ICANS, a disorder exhibiting a broad spectrum of clinical symptoms, has been connected with CRS. From mild cognitive impairment and confusion to severe neurological effects such as cerebral edema, seizures, and, in the worst situations, death, symptoms can vary widely (60, 66). Symptoms of CRS in the heart. Studies have shown a connection between increased levels of inflammatory cytokines like IL-6, IFN-γ, and TNFα and ICANS, even though the underlying mechanism of ICANS is not entirely understood in comparison to CRS (59, 67, 68). It is thought that these abnormal signaling pathways cause endothelial activation and dysfunction, which in turn causes the blood-brain barrier to be disrupted and vascular permeability to rise. Vigilant surveillance, regular neurological evaluations, and timely treatment intervention are necessary for effective management. Furthermore, sinus bradycardia, which is typically temporary and self-resolving and frequently doesn’t require any special therapy, has been linked to ICANS; yet, ongoing clinical monitoring is still crucial (69, 70). In addition, clinical observations have revealed a variety of systemic symptoms involving the constitutional, hematologic, renal, gastrointestinal, and dermatologic systems (67, 71–73).

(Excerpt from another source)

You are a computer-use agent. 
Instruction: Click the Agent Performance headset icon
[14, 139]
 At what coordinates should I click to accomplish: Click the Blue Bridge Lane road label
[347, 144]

Meta-analysis studies have demonstrated that cardiotoxicity is a frequently observed complication of CAR T-cell therapy, primarily driven by cytokine release syndrome. Therefore, rigorous monitoring and the implementation of individualized therapeutic strategies are essential to mitigate these adverse effects (74). A thorough investigation found that those receiving CAR-T cell treatment for cancer are more likely to experience cardiovascular side effects. The most common cardiovascular problems seen in these individuals were arrhythmias, circulatory system malfunction, and heart failure (75).

Recent meta-analyses have reported an overall incidence of cardiovascular events (CVEs) following CAR T-cell therapy ranging from 7% to 54% (74). However, these studies predominantly focus on patients with hematologic malignancies, such as those treated with CD19-targeted CAR T-cell therapies, where the incidence of CVEs is notably higher. A separate meta-analysis evaluating cardiovascular outcomes in CAR T-cell therapy recipients revealed that the occurrence of ventricular arrhythmias, myocardial infarction, and cardiovascular mortality was relatively uncommon during short- to mid-term follow-up periods. In contrast, left ventricular systolic dysfunction and supraventricular arrhythmias emerged as the most frequently reported cardiac events. These findings underscore the need for cardiovascular monitoring protocols that prioritize the early detection of declining ejection fraction and the surveillance of supraventricular arrhythmogenic activity in patients undergoing CAR T-cell therapy (76).

In contrast, data on CVEs in patients with solid tumors undergoing CAR T-cell therapy are limited, and available studies often report lower incidence rates. This discrepancy may be attributed to differences in tumor biology, patient selection, and the immunological milieu between hematologic and solid tumors (77). Furthermore, the heterogeneity in study designs, patient populations, and definitions of cardiovascular events contributes to variability in reported incidence rates. However, these aggregate rates do not fully capture the variability arising from differences in patient populations, particularly those with hematologic malignancies versus solid tumors.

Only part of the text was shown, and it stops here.